- Saladin title poster
- Genre: History, Fiction, Drama, Adventure, Comedy
- Countries of origin: Malaysia Qatar
- Original languages: Arabic Malay English
- No. of seasons: 2
- No. of episodes: 26

Production
- Executive producer: Mahmoud Orfali, Kamil Othman
- Running time: 26 minutes

Original release
- Network: Al Jazeera Children's Channel Jeem TV

Related
- Saladin the Great (Salah Al-Din Yusuf Ibni Ayub)
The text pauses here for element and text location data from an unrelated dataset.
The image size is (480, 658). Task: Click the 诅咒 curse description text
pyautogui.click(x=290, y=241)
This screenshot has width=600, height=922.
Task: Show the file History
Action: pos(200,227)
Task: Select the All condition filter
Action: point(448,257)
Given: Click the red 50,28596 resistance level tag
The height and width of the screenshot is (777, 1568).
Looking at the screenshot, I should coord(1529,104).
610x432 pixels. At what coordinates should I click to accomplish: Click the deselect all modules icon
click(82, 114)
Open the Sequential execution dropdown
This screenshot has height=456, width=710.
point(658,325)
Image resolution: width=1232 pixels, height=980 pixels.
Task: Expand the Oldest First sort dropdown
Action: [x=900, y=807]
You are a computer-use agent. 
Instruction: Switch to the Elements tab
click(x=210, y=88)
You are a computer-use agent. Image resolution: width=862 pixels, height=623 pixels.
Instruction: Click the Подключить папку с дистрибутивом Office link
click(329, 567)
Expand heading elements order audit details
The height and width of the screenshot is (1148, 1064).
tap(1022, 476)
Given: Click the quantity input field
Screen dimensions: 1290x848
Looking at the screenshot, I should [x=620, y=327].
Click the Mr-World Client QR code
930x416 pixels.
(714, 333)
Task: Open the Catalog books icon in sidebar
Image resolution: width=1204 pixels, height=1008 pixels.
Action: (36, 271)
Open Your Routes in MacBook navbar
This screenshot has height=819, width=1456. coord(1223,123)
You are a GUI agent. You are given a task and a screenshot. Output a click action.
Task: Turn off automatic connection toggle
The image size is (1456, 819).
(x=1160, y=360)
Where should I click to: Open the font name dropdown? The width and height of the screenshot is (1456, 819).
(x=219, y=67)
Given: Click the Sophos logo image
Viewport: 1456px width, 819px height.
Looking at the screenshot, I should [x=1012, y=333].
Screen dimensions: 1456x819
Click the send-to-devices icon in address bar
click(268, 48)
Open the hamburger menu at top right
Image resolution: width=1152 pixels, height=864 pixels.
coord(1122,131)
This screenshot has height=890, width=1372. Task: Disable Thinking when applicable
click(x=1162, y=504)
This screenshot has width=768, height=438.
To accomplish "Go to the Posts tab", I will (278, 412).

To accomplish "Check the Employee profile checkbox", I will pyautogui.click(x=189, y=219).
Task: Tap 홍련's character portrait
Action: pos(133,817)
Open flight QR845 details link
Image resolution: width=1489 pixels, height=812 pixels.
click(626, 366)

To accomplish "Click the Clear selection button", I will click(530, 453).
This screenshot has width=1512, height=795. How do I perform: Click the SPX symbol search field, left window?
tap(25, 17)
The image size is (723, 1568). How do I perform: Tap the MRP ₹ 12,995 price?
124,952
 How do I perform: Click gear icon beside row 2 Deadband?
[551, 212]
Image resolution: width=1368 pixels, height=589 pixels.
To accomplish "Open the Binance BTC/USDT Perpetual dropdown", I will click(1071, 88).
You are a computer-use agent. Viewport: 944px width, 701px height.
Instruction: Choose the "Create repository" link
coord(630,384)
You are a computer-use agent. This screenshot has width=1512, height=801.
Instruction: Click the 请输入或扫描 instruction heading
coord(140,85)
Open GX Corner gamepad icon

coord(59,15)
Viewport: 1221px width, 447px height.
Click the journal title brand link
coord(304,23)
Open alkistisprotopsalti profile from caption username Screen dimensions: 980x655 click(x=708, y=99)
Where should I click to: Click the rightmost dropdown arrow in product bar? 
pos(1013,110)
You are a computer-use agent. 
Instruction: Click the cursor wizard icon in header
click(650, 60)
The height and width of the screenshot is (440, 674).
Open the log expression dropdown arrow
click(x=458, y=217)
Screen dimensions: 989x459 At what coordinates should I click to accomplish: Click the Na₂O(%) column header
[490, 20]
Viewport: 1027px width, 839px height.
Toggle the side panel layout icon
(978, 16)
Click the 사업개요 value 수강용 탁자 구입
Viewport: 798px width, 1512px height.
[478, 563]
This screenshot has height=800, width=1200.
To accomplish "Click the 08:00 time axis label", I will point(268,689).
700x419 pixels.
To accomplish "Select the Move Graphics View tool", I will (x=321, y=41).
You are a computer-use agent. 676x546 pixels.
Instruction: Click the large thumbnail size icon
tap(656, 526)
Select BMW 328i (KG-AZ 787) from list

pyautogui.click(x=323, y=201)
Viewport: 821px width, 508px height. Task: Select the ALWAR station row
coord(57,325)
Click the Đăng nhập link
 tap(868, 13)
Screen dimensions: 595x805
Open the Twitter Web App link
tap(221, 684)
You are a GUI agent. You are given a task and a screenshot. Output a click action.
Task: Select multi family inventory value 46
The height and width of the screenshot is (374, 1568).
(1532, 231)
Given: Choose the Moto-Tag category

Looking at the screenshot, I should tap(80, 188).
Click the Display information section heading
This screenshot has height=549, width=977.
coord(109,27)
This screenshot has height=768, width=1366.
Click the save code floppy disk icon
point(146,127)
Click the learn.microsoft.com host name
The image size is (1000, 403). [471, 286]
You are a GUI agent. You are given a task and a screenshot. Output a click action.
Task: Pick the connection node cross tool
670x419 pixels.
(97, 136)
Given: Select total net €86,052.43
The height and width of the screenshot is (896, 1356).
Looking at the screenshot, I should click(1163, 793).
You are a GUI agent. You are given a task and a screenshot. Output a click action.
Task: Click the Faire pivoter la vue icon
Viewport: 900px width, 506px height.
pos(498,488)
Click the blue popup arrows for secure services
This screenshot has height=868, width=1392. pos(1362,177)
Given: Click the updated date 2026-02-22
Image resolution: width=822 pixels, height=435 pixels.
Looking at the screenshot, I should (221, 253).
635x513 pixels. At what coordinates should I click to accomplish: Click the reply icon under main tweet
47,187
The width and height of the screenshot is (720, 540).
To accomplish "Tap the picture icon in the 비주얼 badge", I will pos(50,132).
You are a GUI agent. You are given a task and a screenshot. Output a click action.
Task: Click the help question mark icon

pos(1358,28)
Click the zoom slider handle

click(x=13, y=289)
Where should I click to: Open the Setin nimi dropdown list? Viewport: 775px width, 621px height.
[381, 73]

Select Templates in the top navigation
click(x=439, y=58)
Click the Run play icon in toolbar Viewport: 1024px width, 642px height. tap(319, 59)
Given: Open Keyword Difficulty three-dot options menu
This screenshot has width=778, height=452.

= Saladin: The Animated Series =

Saladin (Arabic: صلاح الدين Ṣalāḥ ad-Dīn) is an animated project inspired by the life Salah Al-Din Yusuf Ibni Ayub, the Islamic hero who united Muslims in the holy war against the Crusaders in the 12th century. The series was co-produced by the Multimedia Development Corporation in Malaysia and the Al Jazeera Children's Channel in Qatar as a 26-part animated TV series. Production started in May 2004 and a six-minute trailer was previewed during the Multimedia Super Corridor’s 10th Anniversary celebration in April 2005. The first episode aired in late 2009.

==Characters==
Main Characters
- Saladin (صلاح الدين) (voiced by Fadi Rifai): The main protagonist of the series whose goal is to protect Damascus from the Franks. He is very determined and selfless, he is also skilled with the sword.
- Tarik (طارق) (voiced by Wissam Sabbagh): He is Saladin's intellectual childhood friend. He uses the bow and arrow to help protect Damascus.
- Duncan (دانكن) (voiced by Bayan Abou Chacra): He is the tough, deserted Frank soldier who becomes a close friend to Saladin and Tarik. He uses the axe as his chosen weapon.
- Anisa (أنيسة) (voiced by Eman Bitar): She is a cunning thief who allies with Saladin many times. She is the love interest of Saladin. Her main weapon is a pair of daggers.
Antagonists
- Reginald (ريجنالد) (voiced by Ali Saad): He is the general that leads the Frank army. He is the main villain, as he is trying to take over Damascus.
- Behram (بهرام) (voiced by Khaled El Sayed): He is the leader of the Marauders, he is one of the many villains that Saladin and his friends fight against.
Supporting Characters
- Alexandra (أليكساندرا) (voiced by Suhair Naser Al Din): She is the noble and kind French princess. She is sometimes referred to as "Alex" by Duncan, who is her close friend and love interest.